So the likely "worst case" scenario is going to involve a long, boring (to most people) shift away from burning coal and oil for power - which is a waste of good oil in any case - to energy sources for buildings, cars and industry that doesn't dump as much exhaust into the air (and prop up Middle-East autocracies, for that matter). Sure, a lot of the world's poor will be adversely affected - since a lot of them live in coastal areas that already flood a lot (read: Bangladesh, India, parts of Africa), but if you're reading my blog, well, that's more of a moral issue than it is something that's going to ruin your life, personally. Not that I don't care, or you shouldn't, but if the sea does rise 20" over 90 years, I have no doubt that the world's middle class isn't going to suffer horribly.

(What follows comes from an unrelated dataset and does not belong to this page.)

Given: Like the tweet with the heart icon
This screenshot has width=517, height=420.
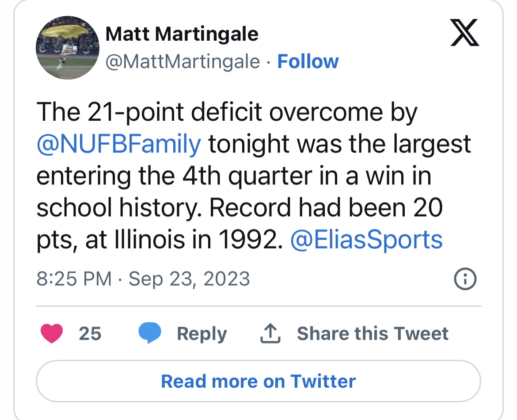Looking at the screenshot, I should pos(52,334).
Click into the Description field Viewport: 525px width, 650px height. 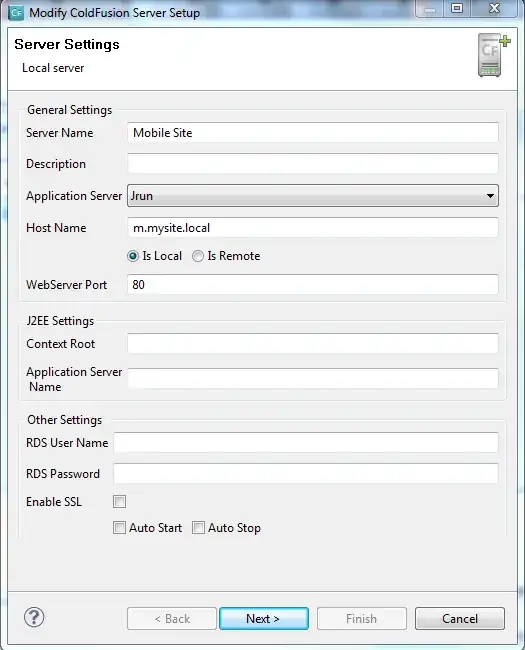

That brings us to the outlier scenarios - the ones that are really unlikely to actually happen, but which make for a lot more interesting thinking! Sort of like the "zombie apocalpse" - sure, I know it's not really gonna happen, but I love every variation on that theme, from "28 Days Later" to "I Am Legend". So - what are these outlier scenarios? I thought you'd never ask ;-)
One of the things that makes climate change so hard to predict, is that the environment has so many variables, and lots of them interact. And sort of like a snowflake (or any other fractal), the closer you look, the more variables there are. On top of that, sometimes two or more different variables affect each other in what's called a "positive feedback loop", so that as variable A increases, it increases variable B. And as variable B increases, it pushes A up even more - until you get some crazy runaway affect that goes unchecked until some other fact - call it variable C - intervenes. Then the whole system - in this case our climate - settles into a new stable pattern... maybe unlivable for us, but still, stable. Look at Venus (depicted above/right) - you could melt lead on the surface, but it's stable. The whole shebang is called a non-linear system, since a small change in A (like, 5%) might lead to a much larger change in B, and in A itself, much much higher than 5%. In a linear system, on the other hand, if A increases by a certain amount, B increases by some other amount - and if you increase A again, B increases by the same amount again. So non-linear means "harder to predict" for our purposes.
Okay - so there are some different feedback loops we know about. One of them is the melting of polar ice and glaciers. Ice is really shiny and white - so it reflects a lot of sun back into space. But when ice melts due to rising temperatures, the darker ocean (or land) that's left behind soaks up more sunlight than the ice did - which raises the temperate a little bit more. Which melts more ice, and so on. Another feedback loop is frozen tundra, aka "permafrost"; it turns out that there are literally billions of tons of CO2 gas and methane (which is even better at trapping heat). Permafrost gets its name because (duh), it's usually frozen. But in the past decade, some of the permafrost in Siberia, and Canada, Alaska, etc., has started to permanently thaw - see photo - which releases all that frozen gas. And the newly-liberated gas goes straight into the atmosphere, which raises the temperate a little bit more. You can see where that's heading.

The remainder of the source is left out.